### OBJECTIVE
Copy out each of the following lines word for word, in order.

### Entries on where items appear
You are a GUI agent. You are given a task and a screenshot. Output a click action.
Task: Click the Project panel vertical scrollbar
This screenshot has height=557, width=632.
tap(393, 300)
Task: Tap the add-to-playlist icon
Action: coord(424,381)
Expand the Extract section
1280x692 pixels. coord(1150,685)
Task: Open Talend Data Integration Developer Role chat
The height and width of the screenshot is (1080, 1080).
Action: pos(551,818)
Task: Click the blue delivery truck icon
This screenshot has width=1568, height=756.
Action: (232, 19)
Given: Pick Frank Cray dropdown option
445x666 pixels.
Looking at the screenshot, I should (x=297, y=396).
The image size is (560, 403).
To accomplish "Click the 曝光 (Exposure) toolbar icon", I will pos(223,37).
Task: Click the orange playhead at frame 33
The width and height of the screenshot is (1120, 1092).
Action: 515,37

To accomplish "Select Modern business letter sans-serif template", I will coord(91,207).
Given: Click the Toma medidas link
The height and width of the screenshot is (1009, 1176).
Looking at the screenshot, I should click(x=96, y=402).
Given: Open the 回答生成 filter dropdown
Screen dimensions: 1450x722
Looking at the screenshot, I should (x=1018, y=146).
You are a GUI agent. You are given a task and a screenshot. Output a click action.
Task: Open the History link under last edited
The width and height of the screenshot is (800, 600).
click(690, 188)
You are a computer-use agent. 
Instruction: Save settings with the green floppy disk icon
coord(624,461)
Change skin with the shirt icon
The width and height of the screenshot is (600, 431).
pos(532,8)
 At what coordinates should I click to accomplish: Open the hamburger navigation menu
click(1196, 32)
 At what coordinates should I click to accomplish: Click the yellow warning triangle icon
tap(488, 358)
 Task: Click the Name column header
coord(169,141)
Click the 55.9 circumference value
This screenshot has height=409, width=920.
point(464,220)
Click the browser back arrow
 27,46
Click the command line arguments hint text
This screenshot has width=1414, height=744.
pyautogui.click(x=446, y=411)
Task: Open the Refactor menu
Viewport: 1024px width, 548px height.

### FINAL RESULT
You are a GUI agent. You are given a task and a screenshot. Output a click action.
Task: Click the Project panel vertical scrollbar
This screenshot has height=557, width=632.
tap(393, 300)
Task: Tap the add-to-playlist icon
Action: coord(424,381)
Expand the Extract section
1280x692 pixels. coord(1150,685)
Task: Open Talend Data Integration Developer Role chat
The height and width of the screenshot is (1080, 1080).
Action: pos(551,818)
Task: Click the blue delivery truck icon
This screenshot has width=1568, height=756.
Action: (232, 19)
Given: Pick Frank Cray dropdown option
445x666 pixels.
Looking at the screenshot, I should (x=297, y=396).
The image size is (560, 403).
To accomplish "Click the 曝光 (Exposure) toolbar icon", I will pos(223,37).
Task: Click the orange playhead at frame 33
The width and height of the screenshot is (1120, 1092).
Action: 515,37

To accomplish "Select Modern business letter sans-serif template", I will coord(91,207).
Given: Click the Toma medidas link
The height and width of the screenshot is (1009, 1176).
Looking at the screenshot, I should click(x=96, y=402).
Given: Open the 回答生成 filter dropdown
Screen dimensions: 1450x722
Looking at the screenshot, I should (x=1018, y=146).
You are a GUI agent. You are given a task and a screenshot. Output a click action.
Task: Open the History link under last edited
The width and height of the screenshot is (800, 600).
click(690, 188)
You are a computer-use agent. 
Instruction: Save settings with the green floppy disk icon
coord(624,461)
Change skin with the shirt icon
The width and height of the screenshot is (600, 431).
pos(532,8)
 At what coordinates should I click to accomplish: Open the hamburger navigation menu
click(1196, 32)
 At what coordinates should I click to accomplish: Click the yellow warning triangle icon
tap(488, 358)
 Task: Click the Name column header
coord(169,141)
Click the 55.9 circumference value
This screenshot has height=409, width=920.
point(464,220)
Click the browser back arrow
 27,46
Click the command line arguments hint text
This screenshot has width=1414, height=744.
pyautogui.click(x=446, y=411)
Task: Open the Refactor menu
Viewport: 1024px width, 548px height.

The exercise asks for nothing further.